Find the point on the line 6x+5y+5=0 which is closest to the point (1,-5) I tried putting y alone and got y=(-6x-5)/5. Which I then put into the distance formula sqrt((x-1)^2+(y+5) and substitute the number above in for y but my answer never comes out correct.. Wondering if I could get some help.
 A: Method$\#1:$
As the perpendicular distance is the shortest  find the equation of the perpendicular  of $$6x+5y+5=0$$ passing through $(1,-5)$
Find the intersection of the two lines.
Method$\#2:$
$$6x+5y+5=0\iff\dfrac x5=\dfrac{y+1}{-6}$$ $=k$(say)
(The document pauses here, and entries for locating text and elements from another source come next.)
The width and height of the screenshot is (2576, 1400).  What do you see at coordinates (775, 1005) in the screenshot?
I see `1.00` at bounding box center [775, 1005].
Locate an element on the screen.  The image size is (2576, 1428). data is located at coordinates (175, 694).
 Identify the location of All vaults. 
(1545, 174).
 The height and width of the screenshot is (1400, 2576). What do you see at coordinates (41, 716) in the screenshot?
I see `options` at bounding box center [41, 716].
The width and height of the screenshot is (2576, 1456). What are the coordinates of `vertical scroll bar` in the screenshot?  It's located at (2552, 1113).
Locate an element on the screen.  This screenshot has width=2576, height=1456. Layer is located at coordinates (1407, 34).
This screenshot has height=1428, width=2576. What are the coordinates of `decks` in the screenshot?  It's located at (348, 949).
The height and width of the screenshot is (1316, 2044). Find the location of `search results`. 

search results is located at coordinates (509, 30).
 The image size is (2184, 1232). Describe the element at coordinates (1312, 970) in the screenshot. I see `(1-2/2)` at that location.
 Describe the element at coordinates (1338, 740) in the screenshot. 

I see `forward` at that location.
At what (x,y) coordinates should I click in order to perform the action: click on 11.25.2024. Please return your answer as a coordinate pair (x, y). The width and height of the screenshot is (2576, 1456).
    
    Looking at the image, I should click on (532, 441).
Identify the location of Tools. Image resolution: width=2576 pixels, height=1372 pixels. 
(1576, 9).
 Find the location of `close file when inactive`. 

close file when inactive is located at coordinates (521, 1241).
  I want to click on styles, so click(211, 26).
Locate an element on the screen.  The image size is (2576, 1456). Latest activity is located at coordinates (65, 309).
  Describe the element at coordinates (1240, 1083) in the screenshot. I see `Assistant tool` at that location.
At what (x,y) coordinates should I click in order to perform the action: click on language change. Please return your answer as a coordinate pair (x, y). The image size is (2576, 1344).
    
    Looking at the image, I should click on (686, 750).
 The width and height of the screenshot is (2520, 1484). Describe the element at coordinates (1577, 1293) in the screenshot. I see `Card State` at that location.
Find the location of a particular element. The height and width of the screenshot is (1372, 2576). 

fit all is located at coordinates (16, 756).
$\implies x=\cdots, y=\cdots$
We need to minimize $$\sqrt{(x-1)^2+(y+5)^2}$$
$\iff $  to minimize $$(x-1)^2+(y+5)^2$$ which will be quadratic in $k$
Do you know how to find the possible extreme values of a quadratic in real?
A: Another method. Take a circle centered in $(1,-5)$ that is
$$(x-1)^2+(y+5)^2=d^2$$
The slope of tangent line is
$$y'=-\dfrac{f_x}{f_y}=-\dfrac{x-1}{y+5}$$
will be $-\dfrac65$, the slope of given line. Then it's sufficient to solve the system
\begin{cases}
6x+5y+5=0,\\
5x-6y=35.
\end{cases}
A: By C-S
$$\sqrt{(6^2+5^2)\left((x-1)^2+(y+5)^2\right)}\geq6(x-1)+5(y+5)=14.$$
Thus, $$\sqrt{(x-1)^2+(y+5)^2}\geq\frac{14}{\sqrt{61}}.$$
The equality occurs for $(x-1,y+5)||(6,5),$ which gives the needed point.
I got $\left(\frac{145}{61},-\frac{235}{61}\right).$
A: Hint:-
$(1,-5)$ projected on the point $(x, \frac{-5-6x}{5})$. Line passes through $(0,-1)$. Vector joining points $(0,-1)$and $(x, \frac{-5-6x}{5})$ is perpendicular to the Vector joining  $(x, \frac{-5-6x}{5})$ to $(1,-5)$. Find $x$ from the condition.